FieldRequiredWhat it selects
hostnoHostname this tap applies to, e.g. blog.example.com. Used to match by host in the registry.
feedTitlenoOverrides the feed title (otherwise the page <title> is used).
itemyesEach article row. The other field selectors run inside each match.
titleyesThe title text within an item.
linknoThe link (its href is read). Omit it when the matched item element is itself the <a>.
datenoThe date. Reads [datetime] first, then the element's text.
summarynoThe summary text.
authornoThe author name.
tagsnoTag elements (each one's text becomes a tag).

How applyTemplate extracts entries

For each element matching item, the engine reads the title text and resolves the link. When link is omitted, the item element itself is treated as the anchor (its href, or the first <a> inside it, is used). An item with no title or no resolvable link is skipped. Dates are normalized, relative links are resolved against the source URL, and entries get stable synthetic ids if the source gives none.

json
{
  "host": "blog.example.com",
  "feedTitle": "Example Blog",
  "item": "article.post",
  "title": "h2",
  "link": "a.permalink",
  "date": "time",
  "summary": "p.excerpt"
}

Resolution order

When Neurowire ingests a page (ingestDocument), it tries to produce a feed in this order, taking the first that yields entries:

  1. Explicit template. A FeedTemplate passed directly by the caller always wins.
  2. Discovered feed link. A declared <link rel="alternate"> RSS/Atom/JSON feed on the page is followed (the highest-fidelity result).
  3. Registry tap (by host). A curated per-host tap from the registry. This beats heuristic auto-detect.
  4. Heuristic auto-detect. On-page extraction (JSON-LD, then semantic HTML).

If none of these extracts a feed, ingestion throws.

TIP

A real RSS/Atom feed always wins over a tap. Taps only matter for sites that have no feed at all.

Adding your own taps

Users register custom taps from three sources, applied in order (later sources win on a host collision):

  1. The drop-in directory ~/.config/neurowire/taps/ (or $XDG_CONFIG_HOME/neurowire/taps).
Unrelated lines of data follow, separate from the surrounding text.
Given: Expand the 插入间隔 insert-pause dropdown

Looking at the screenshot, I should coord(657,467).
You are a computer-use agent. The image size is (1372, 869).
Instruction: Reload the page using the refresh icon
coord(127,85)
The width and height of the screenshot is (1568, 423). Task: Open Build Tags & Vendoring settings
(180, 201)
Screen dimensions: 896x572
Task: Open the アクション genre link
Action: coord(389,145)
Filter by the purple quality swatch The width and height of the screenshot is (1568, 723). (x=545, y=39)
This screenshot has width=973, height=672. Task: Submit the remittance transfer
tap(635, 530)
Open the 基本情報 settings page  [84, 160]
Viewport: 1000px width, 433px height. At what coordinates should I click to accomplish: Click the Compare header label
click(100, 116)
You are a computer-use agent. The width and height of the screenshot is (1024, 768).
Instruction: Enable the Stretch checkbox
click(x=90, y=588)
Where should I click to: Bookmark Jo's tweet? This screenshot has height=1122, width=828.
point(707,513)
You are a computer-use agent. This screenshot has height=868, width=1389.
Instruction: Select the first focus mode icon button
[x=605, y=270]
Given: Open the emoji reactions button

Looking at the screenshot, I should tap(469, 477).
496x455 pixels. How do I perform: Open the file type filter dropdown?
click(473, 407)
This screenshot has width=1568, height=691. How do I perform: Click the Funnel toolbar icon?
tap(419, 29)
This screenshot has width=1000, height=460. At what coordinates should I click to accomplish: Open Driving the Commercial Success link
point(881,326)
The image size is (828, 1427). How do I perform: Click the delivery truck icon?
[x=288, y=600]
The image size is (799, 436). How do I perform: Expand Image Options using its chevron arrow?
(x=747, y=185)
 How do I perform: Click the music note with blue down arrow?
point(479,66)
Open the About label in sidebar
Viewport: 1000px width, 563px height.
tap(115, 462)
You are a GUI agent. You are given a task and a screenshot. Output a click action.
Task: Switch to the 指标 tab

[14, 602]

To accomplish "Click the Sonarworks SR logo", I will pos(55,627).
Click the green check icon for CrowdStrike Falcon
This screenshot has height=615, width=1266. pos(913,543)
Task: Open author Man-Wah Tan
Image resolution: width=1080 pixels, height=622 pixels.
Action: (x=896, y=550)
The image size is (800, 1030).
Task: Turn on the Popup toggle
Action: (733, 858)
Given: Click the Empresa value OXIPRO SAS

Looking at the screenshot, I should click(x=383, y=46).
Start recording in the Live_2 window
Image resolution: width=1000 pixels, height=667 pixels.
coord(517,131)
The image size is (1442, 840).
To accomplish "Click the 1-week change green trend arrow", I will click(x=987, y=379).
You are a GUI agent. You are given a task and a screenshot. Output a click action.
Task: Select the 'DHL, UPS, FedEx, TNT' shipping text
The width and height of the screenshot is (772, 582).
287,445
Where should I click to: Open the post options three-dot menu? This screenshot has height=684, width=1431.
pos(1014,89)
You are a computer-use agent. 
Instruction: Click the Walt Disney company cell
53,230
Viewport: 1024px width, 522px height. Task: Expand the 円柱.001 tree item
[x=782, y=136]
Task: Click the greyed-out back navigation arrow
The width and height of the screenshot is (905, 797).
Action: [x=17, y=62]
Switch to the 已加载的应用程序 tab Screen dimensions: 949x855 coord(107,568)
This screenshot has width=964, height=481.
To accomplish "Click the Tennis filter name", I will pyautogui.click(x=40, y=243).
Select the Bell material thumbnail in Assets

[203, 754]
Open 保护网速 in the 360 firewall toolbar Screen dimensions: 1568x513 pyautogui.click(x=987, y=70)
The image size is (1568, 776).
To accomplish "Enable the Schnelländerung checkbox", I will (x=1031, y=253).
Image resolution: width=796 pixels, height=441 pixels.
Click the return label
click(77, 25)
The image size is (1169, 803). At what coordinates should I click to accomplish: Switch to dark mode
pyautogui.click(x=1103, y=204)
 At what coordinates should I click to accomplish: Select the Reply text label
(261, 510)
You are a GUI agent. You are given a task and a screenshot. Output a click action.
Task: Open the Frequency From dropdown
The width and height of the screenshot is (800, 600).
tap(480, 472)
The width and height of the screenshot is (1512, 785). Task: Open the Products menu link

A missing default directory is silently ignored.
  2. The NEUROWIRE_TAPS environment variable: a path, or a : / , separated list of paths.
  3. The CLI --taps <path> flag.

A path may be a single JSON file or a directory of *.json files (each loaded in sorted order). Each file holds one tap object or an array of them, and every tap is validated against the schema. An explicitly requested path that is missing or invalid throws (unlike the optional default directory).

bash
neurowire https://example.com/blog --taps ~/my-taps/example.json
NEUROWIRE_TAPS=~/taps-a:~/taps-b neurowire https://example.com/blog

Authoring a tap with tap doctor

You do not have to write selectors by hand. proposeTemplate(html, url) inspects a feed-less page and proposes a FeedTemplate: it finds repeated item-like containers (sibling article / li / class-patterned divs that each hold a heading and an <a href>, or a grid of bare <a> cards), picks the most consistent selector, and derives title / link / date selectors relative to it. The candidate is validated by actually running applyTemplate, so a proposal is returned only when it extracts at least one entry.

The CLI exposes this as tap doctor <url>. It prints the proposed template to stdout and a match count plus sample titles to stderr, so you can pipe the template straight to a file:

bash
neurowire tap doctor https://example.com/blog > ~/.config/neurowire/taps/example.com.json

The proposal includes template, matched (entry count), and sampleTitles (up to 5), so you can eyeball the result before saving.

Bundled taps

@neurowire/taps ships four curated taps, registered with registerTaps() / registerAllTaps():

TapHostFeed title
claudeBlogclaude.comClaude Blog
cursorBlogcursor.comCursor Blog
deepmindBlogdeepmind.googleGoogle DeepMind Blog
mistralNewsmistral.aiMistral AI News

cursorBlog omits link because each post card is itself an <a href="/blog/...">, so the matched item element is the anchor.